(Item coordinate data)
# # # # #

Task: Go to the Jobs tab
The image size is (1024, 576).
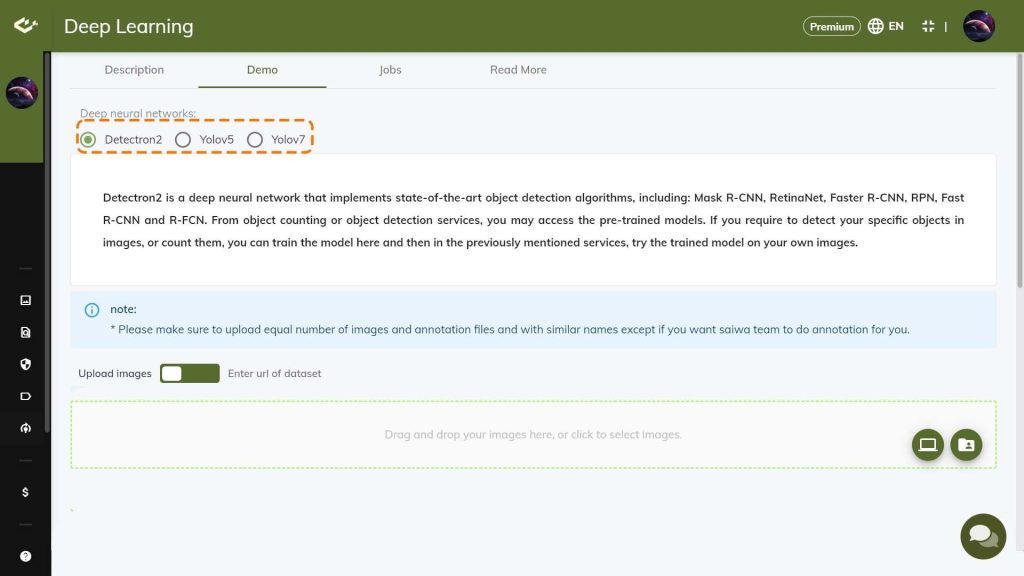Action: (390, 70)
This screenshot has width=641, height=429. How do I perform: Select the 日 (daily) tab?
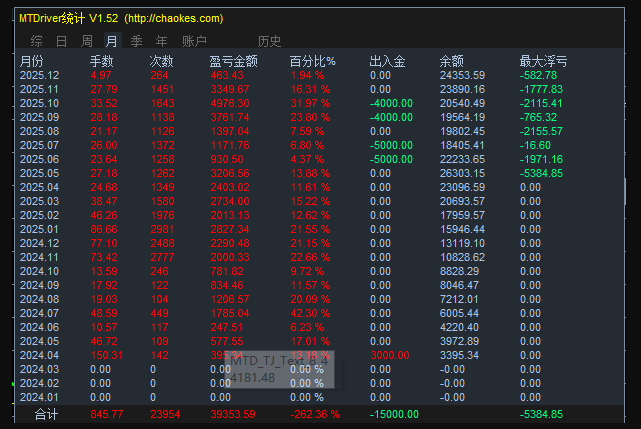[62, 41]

# # # # #

### WHAT TO WORK ON
Write out the rows again, switching every "tab" to "section" and changing nothing else. Omit the pictures.

### PROBLEM SOLUTION
Task: Go to the Jobs section
The image size is (1024, 576).
Action: (390, 70)
This screenshot has width=641, height=429. How do I perform: Select the 日 (daily) section?
[62, 41]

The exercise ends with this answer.